Benchmarks for Science Literacy: Chapter 15 THE RESEARCH BASE



Lower elementary-school students fail to conserve weight and volume of objects that change shape. When an object's appearance changes in several dimensions, they focus on only one. They cannot imagine a reversed or restored condition and focus mostly on the object's present appearance (Gega, 1986). The ability to conserve develops gradually. Students typically understand conservation of number between the ages of 6 and 7, of length and amount (solid and liquid) between 7 and 8, of area between 8 and 10, of weight between 9 and 11, and of displaced volume between 13 and 14. These ages will vary when different children are tested or the same children are tested in different contexts (Donaldson, 1978).
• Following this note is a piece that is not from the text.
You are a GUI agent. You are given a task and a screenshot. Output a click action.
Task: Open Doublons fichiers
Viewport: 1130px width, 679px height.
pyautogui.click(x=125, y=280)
Many students cannot discern weight conservation in some tasks until they are 15 years old. The ability to conserve weight in a task involving transformation from liquid to gas or solid to gas may rise from 5% in 9-year-old children to about 70% in 14- to 15-year-old-children (Stavy, 1990). More complex changes, such as chemical reactions, especially those where gas is absorbed or released, are still more difficult to grasp as instances of weight conservation (Stavy, 1990).

Fourth-graders' representations of changes over time are "data-driven" in the sense that the particular data in the problem are the most important. This contrasts with "system-driven" representations in which the emphasis is on overall patterns. Unfortunately, students are typically introduced to system-driven representations while they still think it is a wrong or meaningless way to convey information (Tierney & Nemirovsky, 1991).